* EXTRACT TO READ
----------------------------------------

Several states subsequently popped up trying to ban kratom, and Derian stated that the domino effect started “going our way,” because of the education being provided to lawmakers. “Some states just aren’t willing to listen to reason though,” the entrepreneur explained. And in some cases, Derian, along with lobbyists and other advocates, simply didn’t stand a chance with other states. “Wisconsin somehow got through the Senate and the House without being detected by any computers or lobbyists and ended up on the governor’s desk by the time we heard it…but by that time it was too far gone,” he said.

A mission statement on BEA’s website reads:

The Botanical Education Alliance (BEA) is an organization dedicated to educating consumers, lawmakers, law enforcement, and the media about safe and therapeutic natural supplements including Mitragyna speciosa, also known as Kratom. Our mission is to increase understanding in order to influence public policy and protect natural supplements. Our vision is to create a society where every adult has the right to access safe and effective natural supplements.

The BEA pursues this mission by engaging the Kratom community and informing decision-makers about government overreach and the criminalization of natural supplements, many of which have been used safely for centuries. Once access to safe and medicinal natural supplements is ensured, we will work to establish the proper policies to protect consumers from mislabeled, confusing and adulterated products. Governed by a Board of Directors, the Botanical Education Alliance is an independent institution.

----------------------------------------

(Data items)
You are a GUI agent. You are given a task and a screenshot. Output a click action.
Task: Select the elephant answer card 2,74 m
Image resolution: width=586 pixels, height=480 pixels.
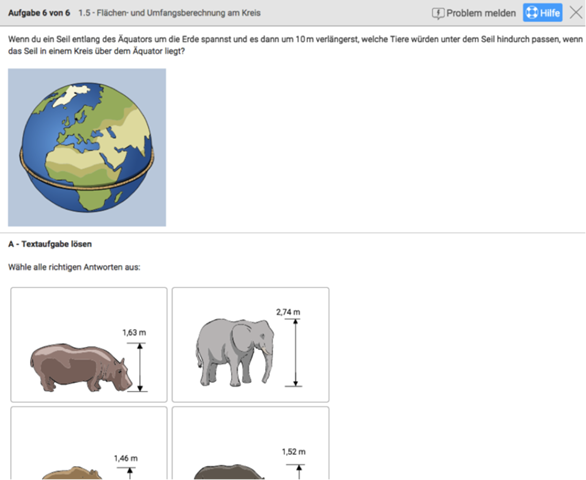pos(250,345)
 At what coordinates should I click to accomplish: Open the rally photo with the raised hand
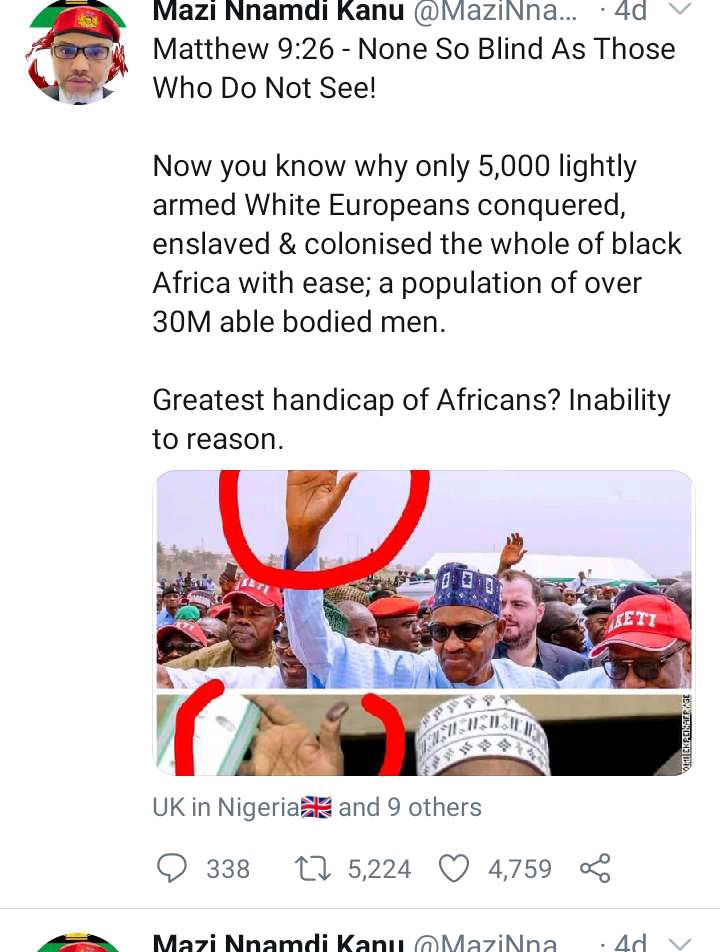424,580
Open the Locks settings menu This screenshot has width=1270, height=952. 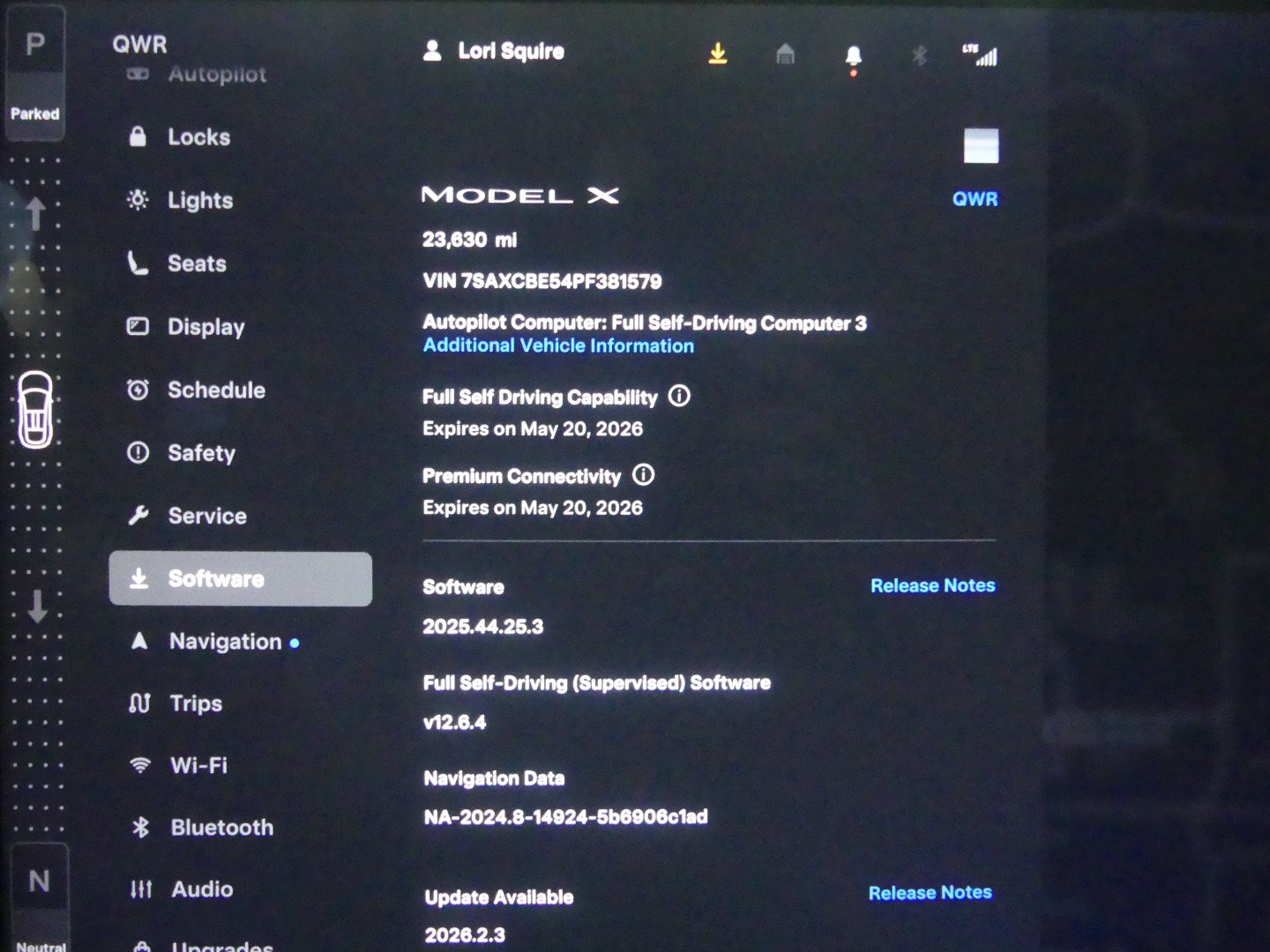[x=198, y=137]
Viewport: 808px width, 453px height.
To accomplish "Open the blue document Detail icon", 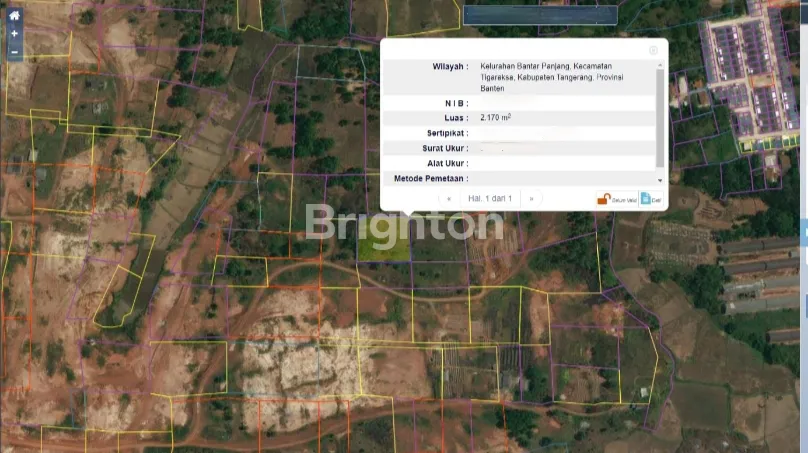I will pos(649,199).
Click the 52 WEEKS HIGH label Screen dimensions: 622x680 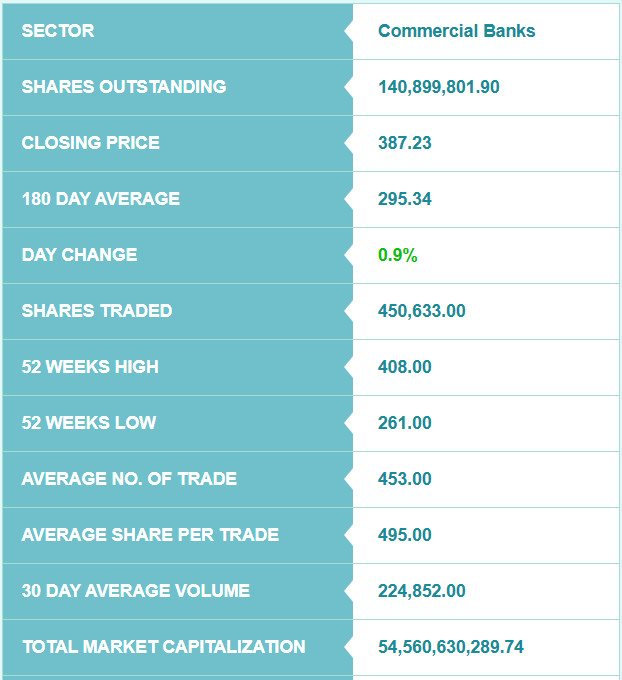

----------------------------------------

* STUDY QUESTIONS
1 – Return, word for word, the portion of the kratom passage starting with "The Botanical Education Alliance (BEA)" and going on through "effective natural supplements.".
2 – Take the kratom passage further, writing on from its last sentence.

* TASK-BY-TASK OUTPUTS
1 –
The Botanical Education Alliance (BEA) is an organization dedicated to educating consumers, lawmakers, law enforcement, and the media about safe and therapeutic natural supplements including Mitragyna speciosa, also known as Kratom. Our mission is to increase understanding in order to influence public policy and protect natural supplements. Our vision is to create a society where every adult has the right to access safe and effective natural supplements.

2 –
Kelly Devine, founder and team member of Kratom United, is also highly involved with keeping kratom legal, and told Heavy the following:

I took this to the White House. Met with the offices of Bernie Sander’s, John Yarmuth and Thomas Massie. I was personally educating them and why it was important to keep kratom legal. I had meetings with their aides, but was able to meet with Yarmuth personally. It was so amazing…to go in and have someone take me seriously about something so important. A lot of people are taking kratom to stop taking opiates, heroin…the part people are missing out on is how safe this herb is as a natural alternative to dangerous pharmaceuticals. Addiction hurts, it’s painful…and with kratom I have found people who are several years into being clean. I’ve met a whole group of people that have renewed my faith that there is a recovery for addicts. This is the fist time in 20 years that I’ve felt addicts stand a chance. You don’t give people recovery by putting them on methadone and the like…they’re not using in a sense but they’re not in recovery either because they’re not essentially clean. You put them in a hallway so they don’t die, but they still aren’t recovered. When you take kratom, you can recover 100%…it silences the monster and gives addicts and alcoholics the chance to heal and enhance their recovery. Kratom is something safe that isn’t setting people up for failure. These people are paying their bills and child support, they’re working and upstanding citizens because of the plant. It’s about being a productive member of society, that’s what kratom can do for people.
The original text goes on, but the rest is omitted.